What does this mean at a practical level? In the December 23, 2010 issue of The New York Review of Books, Thomas Nagel writes:

When I was growing up, if you wanted to see a movie, you had to go to the local movie theater, and you saw what was playing that week. Now I can see almost any movie from the entire history of cinema whenever I feel like it. Am I any happier as a result? I doubt it…

Sound familiar? Remember the thing you couldn’t wait to get as a kid and how great the anticipation was? But once you have the thing it becomes part of the background of your life, yesterday’s news. Like kids who are thrilled with their gifts on Christmas, we adults are likely to put the toys on the shelf or to use them without much delight after just a little passage of time. But if the acquisition of such things is the way you try to fill yourself up, the danger is that you will try to buy more with the same unfortunate result.

The concept behind this tendency for the temporary “high” of the new refrigerator to diminish is called “hedonic adaptation.” Just like a foul smell noticed when you enter a room, if you stay in the room for a while your nose adjusts or “habituates” and the smell no longer seems so bad; indeed, you might not notice it at all. Just so, the momentary excitement of the new possession wanes before long.

Research suggests that we each have a relatively stable level of life satisfaction that cannot be sustained at a higher level by episodes or events of good fortune. Like rats, we are on a “hedonic treadmill,” having to work at the job of happiness just to keep up, unable to do much more than maintain a somewhat fixed degree of life satisfaction.
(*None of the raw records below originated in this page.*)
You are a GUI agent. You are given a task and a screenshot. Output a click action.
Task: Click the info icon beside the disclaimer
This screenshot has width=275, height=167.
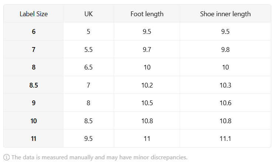[x=7, y=157]
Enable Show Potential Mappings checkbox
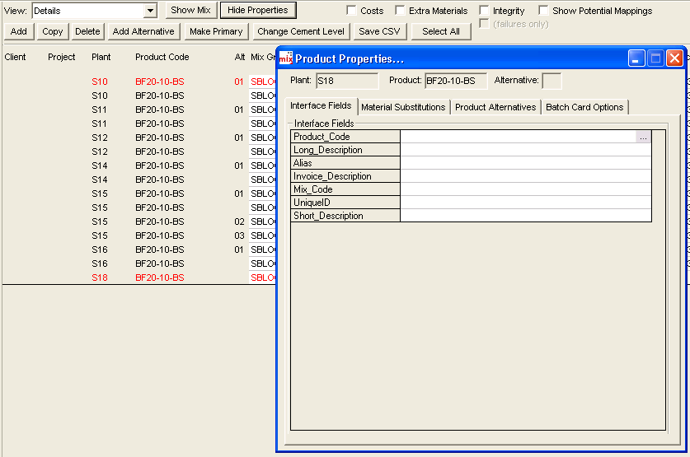The image size is (690, 457). click(x=544, y=11)
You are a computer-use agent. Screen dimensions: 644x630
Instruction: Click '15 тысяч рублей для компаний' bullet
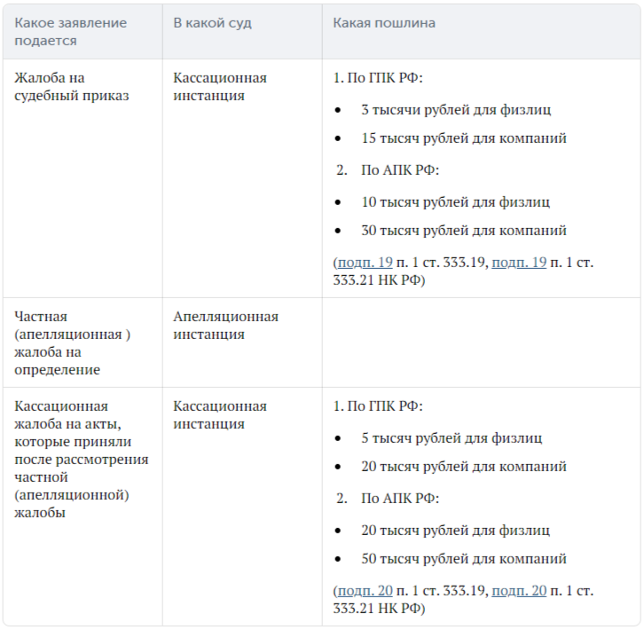464,138
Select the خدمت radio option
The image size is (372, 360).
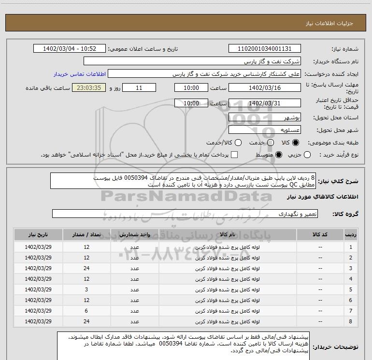[x=271, y=143]
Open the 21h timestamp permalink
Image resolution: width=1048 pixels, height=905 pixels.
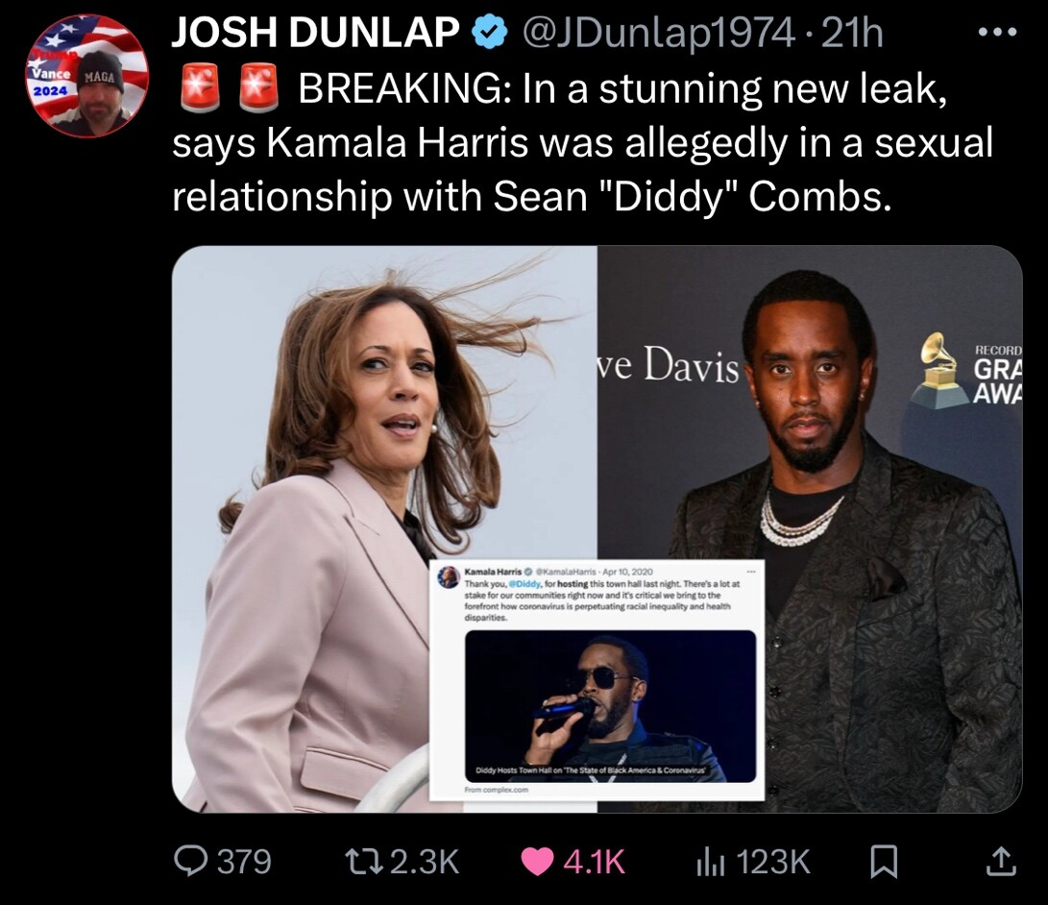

Ah, but hope is not dead. The ancient moral philosophers of Greece and Rome recommended less concern with status, wealth, and material things. Instead, they suggested more personal contentment would come from knowing yourself and improving your human qualities, performing social acts of virtue, civic involvement, and friendship.

The psychologist Csíkszentmihályi offers another path to satisfaction in lived experience. He has demonstrated the value of productive and engaging work that finds one “living in the moment,” unmindful of past and future because of being pleasantly engrossed in the present. He calls this the “flow” state, one in which you are completely focused and totally involved at a maximum level of performance and untroubled, positive feeling.

When you are in the “flow” state, you are “in the zone,” as the athletes would describe it.

Social scientists also remind us that married people are happier than those going solo, although it is unclear whether that is because of the positive influence of marriage on well-being, the possibility that people who are relatively happy are more likely to marry, or some other cause.

Last but not least, data analysis by Christopher Boyce and Alex Wood in their 2010 article in Health Economics, Policy and Law found that a short-term course of psychotherapy is at least 32 times more effective than monetary awards in improving a sense of well-being among those who have experienced some form of injury or loss.

I’ve said enough. I imagine you are leaving for a therapy appointment already.

The above image is Envy, an engraving from Jacob Matham’s series The Vices, plate #5, ca. 1587. Courtesy of Wikimedia Commons.